-- BEGIN DATA SHOWN --

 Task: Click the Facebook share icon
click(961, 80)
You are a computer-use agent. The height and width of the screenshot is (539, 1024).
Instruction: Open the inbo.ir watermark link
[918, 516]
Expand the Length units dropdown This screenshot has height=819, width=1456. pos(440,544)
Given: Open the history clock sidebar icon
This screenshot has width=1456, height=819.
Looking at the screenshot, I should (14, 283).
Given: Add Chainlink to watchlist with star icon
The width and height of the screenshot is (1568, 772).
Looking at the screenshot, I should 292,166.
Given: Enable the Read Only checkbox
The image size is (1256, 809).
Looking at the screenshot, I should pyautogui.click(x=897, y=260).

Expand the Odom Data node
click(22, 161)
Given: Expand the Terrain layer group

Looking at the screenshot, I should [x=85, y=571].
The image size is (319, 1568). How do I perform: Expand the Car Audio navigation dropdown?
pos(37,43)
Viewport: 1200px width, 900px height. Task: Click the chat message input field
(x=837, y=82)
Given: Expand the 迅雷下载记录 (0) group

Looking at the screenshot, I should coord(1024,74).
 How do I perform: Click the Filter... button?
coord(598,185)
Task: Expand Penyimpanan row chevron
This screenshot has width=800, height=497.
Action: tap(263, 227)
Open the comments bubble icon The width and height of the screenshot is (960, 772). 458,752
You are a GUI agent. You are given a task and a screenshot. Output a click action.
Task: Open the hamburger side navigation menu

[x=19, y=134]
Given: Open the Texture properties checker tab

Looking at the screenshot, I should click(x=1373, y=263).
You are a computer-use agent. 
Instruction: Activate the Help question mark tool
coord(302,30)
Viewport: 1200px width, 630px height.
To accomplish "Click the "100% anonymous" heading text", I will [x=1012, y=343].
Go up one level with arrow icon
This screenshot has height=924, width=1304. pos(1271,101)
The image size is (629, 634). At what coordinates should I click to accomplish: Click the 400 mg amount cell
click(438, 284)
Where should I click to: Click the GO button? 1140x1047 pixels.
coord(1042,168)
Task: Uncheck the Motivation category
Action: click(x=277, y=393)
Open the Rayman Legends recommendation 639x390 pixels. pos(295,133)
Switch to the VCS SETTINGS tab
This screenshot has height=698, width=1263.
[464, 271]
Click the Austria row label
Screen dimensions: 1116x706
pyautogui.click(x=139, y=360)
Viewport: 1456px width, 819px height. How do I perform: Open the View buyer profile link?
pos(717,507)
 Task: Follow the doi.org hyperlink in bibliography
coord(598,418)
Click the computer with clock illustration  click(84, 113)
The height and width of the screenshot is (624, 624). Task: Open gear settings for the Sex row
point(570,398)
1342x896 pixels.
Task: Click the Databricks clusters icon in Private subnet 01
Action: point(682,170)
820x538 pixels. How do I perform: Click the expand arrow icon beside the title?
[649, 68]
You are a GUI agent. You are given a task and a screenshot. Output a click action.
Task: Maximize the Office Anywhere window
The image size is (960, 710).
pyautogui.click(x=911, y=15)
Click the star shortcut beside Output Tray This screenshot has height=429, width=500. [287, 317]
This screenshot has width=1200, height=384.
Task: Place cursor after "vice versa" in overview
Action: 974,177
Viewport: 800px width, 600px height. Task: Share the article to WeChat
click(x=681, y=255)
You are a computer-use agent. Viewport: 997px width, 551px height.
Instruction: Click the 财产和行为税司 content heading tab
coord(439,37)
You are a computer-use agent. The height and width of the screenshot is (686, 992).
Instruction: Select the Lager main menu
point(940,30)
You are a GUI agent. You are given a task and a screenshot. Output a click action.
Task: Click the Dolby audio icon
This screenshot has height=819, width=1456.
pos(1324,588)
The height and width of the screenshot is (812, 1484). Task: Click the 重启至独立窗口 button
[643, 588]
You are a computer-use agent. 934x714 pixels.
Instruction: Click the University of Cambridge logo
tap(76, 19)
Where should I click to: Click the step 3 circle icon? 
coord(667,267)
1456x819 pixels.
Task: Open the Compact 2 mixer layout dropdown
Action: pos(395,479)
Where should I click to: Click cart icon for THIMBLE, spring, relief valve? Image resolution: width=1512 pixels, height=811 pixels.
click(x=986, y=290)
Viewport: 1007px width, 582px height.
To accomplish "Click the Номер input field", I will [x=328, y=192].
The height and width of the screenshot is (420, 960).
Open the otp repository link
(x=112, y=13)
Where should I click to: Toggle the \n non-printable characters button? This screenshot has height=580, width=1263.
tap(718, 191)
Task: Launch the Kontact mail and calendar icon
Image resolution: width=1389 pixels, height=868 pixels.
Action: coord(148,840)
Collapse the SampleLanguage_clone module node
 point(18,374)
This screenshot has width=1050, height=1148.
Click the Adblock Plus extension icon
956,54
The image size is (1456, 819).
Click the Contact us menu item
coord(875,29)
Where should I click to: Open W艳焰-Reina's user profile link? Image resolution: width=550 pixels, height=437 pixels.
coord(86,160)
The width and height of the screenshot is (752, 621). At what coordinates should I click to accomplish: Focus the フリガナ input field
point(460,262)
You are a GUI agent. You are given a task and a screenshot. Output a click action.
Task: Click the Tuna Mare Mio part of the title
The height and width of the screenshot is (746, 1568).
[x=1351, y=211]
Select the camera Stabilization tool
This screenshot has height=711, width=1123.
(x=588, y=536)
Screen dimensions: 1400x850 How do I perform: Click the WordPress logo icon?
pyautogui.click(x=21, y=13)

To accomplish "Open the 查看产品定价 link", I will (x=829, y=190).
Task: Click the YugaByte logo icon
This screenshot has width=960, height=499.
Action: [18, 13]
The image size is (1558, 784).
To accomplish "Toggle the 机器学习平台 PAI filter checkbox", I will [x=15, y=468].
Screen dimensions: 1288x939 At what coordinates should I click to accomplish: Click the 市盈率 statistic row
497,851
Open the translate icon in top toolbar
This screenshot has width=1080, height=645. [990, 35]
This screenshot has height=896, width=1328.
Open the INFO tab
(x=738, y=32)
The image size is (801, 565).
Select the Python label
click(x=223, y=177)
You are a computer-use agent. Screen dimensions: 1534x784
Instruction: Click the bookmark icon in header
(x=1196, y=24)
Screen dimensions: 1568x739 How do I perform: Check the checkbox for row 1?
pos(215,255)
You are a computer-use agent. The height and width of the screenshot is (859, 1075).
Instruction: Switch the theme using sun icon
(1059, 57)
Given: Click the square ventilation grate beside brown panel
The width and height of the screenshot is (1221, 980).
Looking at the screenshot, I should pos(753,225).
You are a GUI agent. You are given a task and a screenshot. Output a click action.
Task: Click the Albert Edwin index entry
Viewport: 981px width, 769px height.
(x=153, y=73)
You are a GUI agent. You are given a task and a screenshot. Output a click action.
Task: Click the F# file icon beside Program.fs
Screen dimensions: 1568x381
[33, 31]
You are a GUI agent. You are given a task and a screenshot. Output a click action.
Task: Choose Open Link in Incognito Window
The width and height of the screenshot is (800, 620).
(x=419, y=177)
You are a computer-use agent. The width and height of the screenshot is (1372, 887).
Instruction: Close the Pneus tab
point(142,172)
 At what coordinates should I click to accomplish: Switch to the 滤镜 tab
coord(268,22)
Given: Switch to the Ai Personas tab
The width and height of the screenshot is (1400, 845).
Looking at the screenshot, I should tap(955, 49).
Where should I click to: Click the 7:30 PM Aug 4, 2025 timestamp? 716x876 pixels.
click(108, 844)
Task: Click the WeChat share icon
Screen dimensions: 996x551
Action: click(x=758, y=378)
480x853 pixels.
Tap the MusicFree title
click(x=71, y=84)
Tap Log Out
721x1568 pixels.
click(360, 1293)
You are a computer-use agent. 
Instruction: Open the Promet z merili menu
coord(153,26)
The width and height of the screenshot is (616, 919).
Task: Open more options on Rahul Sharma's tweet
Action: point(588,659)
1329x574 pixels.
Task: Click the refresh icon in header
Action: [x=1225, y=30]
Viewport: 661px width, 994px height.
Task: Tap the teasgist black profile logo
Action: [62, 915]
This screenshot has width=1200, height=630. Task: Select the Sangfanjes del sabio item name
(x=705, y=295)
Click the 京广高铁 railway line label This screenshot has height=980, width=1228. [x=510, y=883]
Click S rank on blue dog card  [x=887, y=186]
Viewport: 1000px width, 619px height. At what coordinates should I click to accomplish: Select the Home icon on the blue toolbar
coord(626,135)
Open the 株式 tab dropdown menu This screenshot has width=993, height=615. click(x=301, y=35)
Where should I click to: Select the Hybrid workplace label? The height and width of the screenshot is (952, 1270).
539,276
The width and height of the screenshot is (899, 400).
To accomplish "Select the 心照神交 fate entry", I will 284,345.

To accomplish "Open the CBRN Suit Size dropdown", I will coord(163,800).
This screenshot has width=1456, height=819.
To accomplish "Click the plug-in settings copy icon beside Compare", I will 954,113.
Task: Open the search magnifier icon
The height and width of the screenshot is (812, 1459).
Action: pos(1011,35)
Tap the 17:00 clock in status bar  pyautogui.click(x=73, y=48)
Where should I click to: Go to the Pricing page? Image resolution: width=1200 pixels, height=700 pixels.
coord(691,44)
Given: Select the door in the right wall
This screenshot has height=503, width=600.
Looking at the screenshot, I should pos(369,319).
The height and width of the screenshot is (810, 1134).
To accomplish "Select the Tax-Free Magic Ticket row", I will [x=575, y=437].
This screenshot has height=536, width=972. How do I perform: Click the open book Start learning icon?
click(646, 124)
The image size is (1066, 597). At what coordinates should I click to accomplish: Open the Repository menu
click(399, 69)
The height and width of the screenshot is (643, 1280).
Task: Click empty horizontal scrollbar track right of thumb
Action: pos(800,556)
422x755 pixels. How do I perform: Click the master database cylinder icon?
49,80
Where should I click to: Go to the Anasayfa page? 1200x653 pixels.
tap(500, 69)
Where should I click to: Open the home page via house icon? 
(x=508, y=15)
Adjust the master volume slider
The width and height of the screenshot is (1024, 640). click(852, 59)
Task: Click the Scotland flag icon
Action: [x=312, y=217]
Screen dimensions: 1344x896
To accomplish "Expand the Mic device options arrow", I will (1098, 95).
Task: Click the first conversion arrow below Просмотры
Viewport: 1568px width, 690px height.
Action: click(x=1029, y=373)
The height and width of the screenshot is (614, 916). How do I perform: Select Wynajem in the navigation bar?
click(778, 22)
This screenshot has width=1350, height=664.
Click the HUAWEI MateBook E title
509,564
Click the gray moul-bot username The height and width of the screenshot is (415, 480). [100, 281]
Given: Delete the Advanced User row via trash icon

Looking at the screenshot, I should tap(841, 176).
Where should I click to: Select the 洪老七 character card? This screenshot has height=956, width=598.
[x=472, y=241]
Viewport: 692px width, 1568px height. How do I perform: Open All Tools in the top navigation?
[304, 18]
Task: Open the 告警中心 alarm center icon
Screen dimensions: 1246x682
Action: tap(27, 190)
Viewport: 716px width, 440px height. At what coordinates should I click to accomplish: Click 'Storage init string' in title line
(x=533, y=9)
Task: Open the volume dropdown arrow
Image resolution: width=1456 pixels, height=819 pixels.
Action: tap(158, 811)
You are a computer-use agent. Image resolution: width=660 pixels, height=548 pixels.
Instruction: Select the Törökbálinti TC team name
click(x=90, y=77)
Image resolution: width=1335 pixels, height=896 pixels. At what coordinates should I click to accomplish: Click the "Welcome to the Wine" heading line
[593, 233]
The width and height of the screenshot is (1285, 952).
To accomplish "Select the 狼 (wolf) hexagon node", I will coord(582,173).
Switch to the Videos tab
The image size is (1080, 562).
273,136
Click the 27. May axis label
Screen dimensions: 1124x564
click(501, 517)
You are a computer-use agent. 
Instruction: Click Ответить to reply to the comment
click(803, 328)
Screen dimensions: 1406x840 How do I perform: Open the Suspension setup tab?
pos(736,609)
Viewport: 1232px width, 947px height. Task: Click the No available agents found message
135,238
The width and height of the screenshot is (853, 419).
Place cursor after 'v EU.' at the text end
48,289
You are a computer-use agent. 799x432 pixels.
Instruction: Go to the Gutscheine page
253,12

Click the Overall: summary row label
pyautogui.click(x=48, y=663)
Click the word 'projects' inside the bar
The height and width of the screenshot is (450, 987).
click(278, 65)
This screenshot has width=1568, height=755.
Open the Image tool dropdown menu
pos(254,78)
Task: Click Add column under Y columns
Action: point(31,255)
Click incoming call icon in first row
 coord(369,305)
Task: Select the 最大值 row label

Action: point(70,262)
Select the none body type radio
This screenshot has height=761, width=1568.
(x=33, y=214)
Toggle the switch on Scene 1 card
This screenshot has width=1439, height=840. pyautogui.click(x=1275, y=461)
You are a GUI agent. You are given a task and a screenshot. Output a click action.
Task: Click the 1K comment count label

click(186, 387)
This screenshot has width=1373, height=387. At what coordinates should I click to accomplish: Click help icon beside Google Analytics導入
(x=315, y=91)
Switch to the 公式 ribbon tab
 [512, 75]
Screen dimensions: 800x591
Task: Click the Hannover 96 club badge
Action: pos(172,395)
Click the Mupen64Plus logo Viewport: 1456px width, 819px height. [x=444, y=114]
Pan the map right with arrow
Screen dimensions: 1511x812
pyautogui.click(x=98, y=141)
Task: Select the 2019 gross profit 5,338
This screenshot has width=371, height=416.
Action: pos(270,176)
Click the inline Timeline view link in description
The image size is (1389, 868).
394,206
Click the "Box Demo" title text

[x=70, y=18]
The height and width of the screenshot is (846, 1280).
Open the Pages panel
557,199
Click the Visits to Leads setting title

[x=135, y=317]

-- END DATA SHOWN --

TASK INSTRUCTIONS: Copy the data word for word from its very first line through the line that contains "Looking at the screenshot, I should click(x=1373, y=263).", and include that line.

TASK ANSWER:
 Task: Click the Facebook share icon
click(961, 80)
You are a computer-use agent. The height and width of the screenshot is (539, 1024).
Instruction: Open the inbo.ir watermark link
[918, 516]
Expand the Length units dropdown This screenshot has height=819, width=1456. pos(440,544)
Given: Open the history clock sidebar icon
This screenshot has width=1456, height=819.
Looking at the screenshot, I should (14, 283).
Given: Add Chainlink to watchlist with star icon
The width and height of the screenshot is (1568, 772).
Looking at the screenshot, I should 292,166.
Given: Enable the Read Only checkbox
The image size is (1256, 809).
Looking at the screenshot, I should pyautogui.click(x=897, y=260).

Expand the Odom Data node
click(22, 161)
Given: Expand the Terrain layer group

Looking at the screenshot, I should [x=85, y=571].
The image size is (319, 1568). How do I perform: Expand the Car Audio navigation dropdown?
pos(37,43)
Viewport: 1200px width, 900px height. Task: Click the chat message input field
(x=837, y=82)
Given: Expand the 迅雷下载记录 (0) group

Looking at the screenshot, I should coord(1024,74).
 How do I perform: Click the Filter... button?
coord(598,185)
Task: Expand Penyimpanan row chevron
This screenshot has width=800, height=497.
Action: tap(263, 227)
Open the comments bubble icon The width and height of the screenshot is (960, 772). 458,752
You are a GUI agent. You are given a task and a screenshot. Output a click action.
Task: Open the hamburger side navigation menu

[x=19, y=134]
Given: Open the Texture properties checker tab

Looking at the screenshot, I should click(x=1373, y=263).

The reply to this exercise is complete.